La première, c'est l'opposition permanente entre les exigences de court terme et celles de long terme avec l'accélération des transformations nécessaires que la crise COVID a exacerbée, et que l'urgence climatique va renforcer. Tout cela alors même que la plupart de ces entreprises sont cotées en Bourse et donc soumises à des règles de fonctionnement de la finance qui ne sont pas suffisamment synchronisées avec leur besoin de mutation.
La seconde, c'est la montée des inégalités sociales et économiques. Le terreau dans lequel l'économie de marché s'est développée pendant des décennies a été la croissance qui a réduit les inégalités. Or la crise de 2007 a stoppé la convergence et a produit au contraire de la divergence. Même en France, malgré un système redistributif très développé. Prenez le nombre de personnes dites pauvres, c'est-à-dire vivant avec moins de 60% du salaire médian, il a augmenté au cours de la dernière décennie. Et il a cru plus vite que l'ensemble de la population française.

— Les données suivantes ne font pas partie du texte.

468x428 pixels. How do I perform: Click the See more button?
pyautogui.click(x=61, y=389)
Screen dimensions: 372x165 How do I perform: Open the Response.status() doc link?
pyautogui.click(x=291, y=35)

La grande précarité s'est accrue et la situation patrimoniale des 1 et même des 10% de ménages les plus aisés s'est nettement améliorée en raison d'une progression très forte des revenus du capital et notamment de l'immobilier. La pandémie accentue encore ces inégalités. 130 millions d'enfants dans le monde ne retourneront pas à l'école. Parmi eux, une majorité de filles. Or on sait très bien que les écarts de revenus et de salaires se fabriquent dès l'école.
Globalement, le narratif de progrès, au coeur du capitalisme et qui faisait le ciment de nos sociétés, est cassé.